* **Required action**: In the entries that follow, find the word "agent" and report each line it is on.

* **Dataset records**:
[Start of Attachment]

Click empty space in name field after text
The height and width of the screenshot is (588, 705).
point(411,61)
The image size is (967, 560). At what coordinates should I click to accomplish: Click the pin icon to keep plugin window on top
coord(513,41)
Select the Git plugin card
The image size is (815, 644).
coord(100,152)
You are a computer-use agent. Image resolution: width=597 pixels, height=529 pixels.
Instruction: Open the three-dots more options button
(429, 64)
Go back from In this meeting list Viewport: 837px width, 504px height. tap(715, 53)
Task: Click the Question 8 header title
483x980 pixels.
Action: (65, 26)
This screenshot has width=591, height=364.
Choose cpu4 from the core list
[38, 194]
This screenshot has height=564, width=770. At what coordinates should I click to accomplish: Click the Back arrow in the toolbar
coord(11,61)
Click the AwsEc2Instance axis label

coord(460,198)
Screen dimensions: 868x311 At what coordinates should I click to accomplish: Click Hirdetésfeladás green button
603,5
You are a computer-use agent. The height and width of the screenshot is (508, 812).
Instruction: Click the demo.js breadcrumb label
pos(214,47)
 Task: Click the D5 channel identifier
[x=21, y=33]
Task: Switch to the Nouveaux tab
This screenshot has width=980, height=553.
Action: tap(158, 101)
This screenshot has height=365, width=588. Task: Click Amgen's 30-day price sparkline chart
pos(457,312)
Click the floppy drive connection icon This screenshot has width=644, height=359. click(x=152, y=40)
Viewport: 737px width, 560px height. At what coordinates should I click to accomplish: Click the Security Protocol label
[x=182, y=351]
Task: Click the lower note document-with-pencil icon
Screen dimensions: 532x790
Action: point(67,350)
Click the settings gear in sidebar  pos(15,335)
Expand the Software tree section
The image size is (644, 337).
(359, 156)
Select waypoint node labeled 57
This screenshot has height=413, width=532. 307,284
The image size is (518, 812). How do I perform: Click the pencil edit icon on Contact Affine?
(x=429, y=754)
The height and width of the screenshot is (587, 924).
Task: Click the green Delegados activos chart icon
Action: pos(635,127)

[End of Attachment]

* **Solution to this task**:
You are a computer-use agent. Image resolution: width=597 pixels, height=529 pixels.
You are a computer-use agent. The height and width of the screenshot is (508, 812).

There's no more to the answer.